PIAC Chief Executive, Edward Santow, said court action was taken to ensure RailCorp complied with its obligations under the Disability Standards for Accessible Public Transport 2002. He said Mr Innes, who is blind, is entitled to use public transport services without discrimination. ‘Audible train announcements are crucial because they allow passengers with vision impairment to know they are getting off at the right station,’ Mr Santow said.

Mr Innes, who is the Disability Discrimination Commissioner, took the case in his private capacity. ‘All I wanted was for RailCorp to do what they do for everyone who is able to read print. That is, tell me where I am,’ he said.

www.piac.asn.au

STATUTORY ADVOCACY

Each state and territory in Australia has an independent statutory body charged with promoting the rights and protects the interests of people with impaired decision making ability through guardianship, advocacy and education as the legally appointed substitute. In NSW, under the Guardianship Act 1987, the Guardianship Tribunal or the Supreme Court can appoint the NSW Public Guardian or the NSW Trustee and Guardian to take action and make decisions as guardians, legally the same as if the person under guardianship had made them themselves.

Working with people with disability such as dementia, intellectual disability, brain injury or mental illness, the NSW Public Guardian is only appointed when there is no other person able to take on the role, and advocate at individual and systemic levels on behalf of people with impaired decision-making capacity.

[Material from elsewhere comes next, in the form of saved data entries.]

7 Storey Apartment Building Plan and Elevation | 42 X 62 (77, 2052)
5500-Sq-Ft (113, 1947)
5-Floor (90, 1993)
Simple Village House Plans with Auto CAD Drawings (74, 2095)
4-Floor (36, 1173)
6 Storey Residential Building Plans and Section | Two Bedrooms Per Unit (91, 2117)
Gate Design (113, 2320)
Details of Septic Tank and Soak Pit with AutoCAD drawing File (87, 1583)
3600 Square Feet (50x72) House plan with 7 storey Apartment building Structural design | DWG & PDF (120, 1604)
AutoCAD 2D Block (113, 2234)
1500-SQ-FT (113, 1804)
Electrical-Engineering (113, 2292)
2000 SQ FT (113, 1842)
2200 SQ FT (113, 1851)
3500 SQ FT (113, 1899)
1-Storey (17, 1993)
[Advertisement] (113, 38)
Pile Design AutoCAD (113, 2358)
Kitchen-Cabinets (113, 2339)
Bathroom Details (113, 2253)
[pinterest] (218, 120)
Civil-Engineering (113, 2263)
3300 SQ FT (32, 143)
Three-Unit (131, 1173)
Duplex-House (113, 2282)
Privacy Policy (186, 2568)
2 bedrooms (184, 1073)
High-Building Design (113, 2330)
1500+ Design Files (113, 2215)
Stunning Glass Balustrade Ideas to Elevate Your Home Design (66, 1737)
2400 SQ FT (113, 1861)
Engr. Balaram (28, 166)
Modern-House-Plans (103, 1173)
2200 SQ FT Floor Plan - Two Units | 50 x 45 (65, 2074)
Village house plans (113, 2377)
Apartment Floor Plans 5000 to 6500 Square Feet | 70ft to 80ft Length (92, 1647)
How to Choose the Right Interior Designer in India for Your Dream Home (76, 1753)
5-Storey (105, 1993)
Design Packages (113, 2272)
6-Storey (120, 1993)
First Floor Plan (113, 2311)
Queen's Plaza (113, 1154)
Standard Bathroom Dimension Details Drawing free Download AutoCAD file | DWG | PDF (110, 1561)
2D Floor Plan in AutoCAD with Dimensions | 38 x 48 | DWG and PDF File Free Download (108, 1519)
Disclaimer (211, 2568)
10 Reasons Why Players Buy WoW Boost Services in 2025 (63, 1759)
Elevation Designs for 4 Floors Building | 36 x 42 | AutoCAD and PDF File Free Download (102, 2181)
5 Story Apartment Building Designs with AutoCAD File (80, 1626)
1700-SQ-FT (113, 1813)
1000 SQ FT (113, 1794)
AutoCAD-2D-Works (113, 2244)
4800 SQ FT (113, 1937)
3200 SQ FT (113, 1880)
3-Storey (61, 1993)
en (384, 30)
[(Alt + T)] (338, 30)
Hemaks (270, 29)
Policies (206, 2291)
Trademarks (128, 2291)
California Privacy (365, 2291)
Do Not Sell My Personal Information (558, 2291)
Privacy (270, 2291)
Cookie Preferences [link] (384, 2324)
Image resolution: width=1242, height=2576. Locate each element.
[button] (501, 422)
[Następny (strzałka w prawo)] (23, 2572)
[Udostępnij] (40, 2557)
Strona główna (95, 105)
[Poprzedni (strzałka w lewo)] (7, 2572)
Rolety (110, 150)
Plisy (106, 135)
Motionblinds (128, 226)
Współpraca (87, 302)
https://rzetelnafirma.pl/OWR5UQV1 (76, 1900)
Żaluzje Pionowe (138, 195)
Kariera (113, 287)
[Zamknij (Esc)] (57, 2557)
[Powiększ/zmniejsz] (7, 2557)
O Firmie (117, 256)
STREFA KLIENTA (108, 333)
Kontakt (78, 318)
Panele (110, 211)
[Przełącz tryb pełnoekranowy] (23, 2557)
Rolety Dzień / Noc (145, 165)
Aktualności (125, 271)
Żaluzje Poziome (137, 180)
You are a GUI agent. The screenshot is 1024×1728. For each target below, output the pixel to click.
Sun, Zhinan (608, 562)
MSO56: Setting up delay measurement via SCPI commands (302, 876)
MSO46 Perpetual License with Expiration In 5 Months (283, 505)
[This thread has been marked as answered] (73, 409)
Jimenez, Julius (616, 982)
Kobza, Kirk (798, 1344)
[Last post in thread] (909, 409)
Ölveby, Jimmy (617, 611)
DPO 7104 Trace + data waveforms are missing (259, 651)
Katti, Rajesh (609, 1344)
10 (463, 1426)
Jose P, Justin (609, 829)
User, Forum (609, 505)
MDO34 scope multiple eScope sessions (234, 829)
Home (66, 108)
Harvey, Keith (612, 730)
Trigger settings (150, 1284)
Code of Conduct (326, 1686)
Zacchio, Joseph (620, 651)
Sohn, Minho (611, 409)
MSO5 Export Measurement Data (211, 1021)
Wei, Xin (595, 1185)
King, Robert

Liam was in his early 30’s and an inpatient in a psychiatric hospital when he first came under guardianship in 2005. He has a range of cognitive difficulties including alcohol related brain injury, chronic disorganised schizophrenia and polysubstance abuse. He had several admissions to psychiatric units and had been homeless over the years.

Liam was transferred to another mental health unit in the Illawarra region in 2007. In 2010 staff began to develop a graduated discharge plan for Liam involving increasing periods of trial leave at a group home managed by the hospital. However, Liam became very unwell and was physically intimidating to others. The trials have shown that Liam cannot manage in the community without an individualised model of support.

Liam’s status has changed from involuntary to voluntary, but there are no plans for his discharge in the foreseeable future, due to a lack of suitable accommodation options.

We’re hopeful the Ombudsman’s inquiry will shine a light on the lack of community accommodation for people like Liam. Article 19 of the UN Convention on the Rights of Persons with Disabilities states that people with disability have the “right to live in the community, with choices, full inclusion, participation and enjoyment equal to others”.

There are many more people just like Liam who remain in hospital.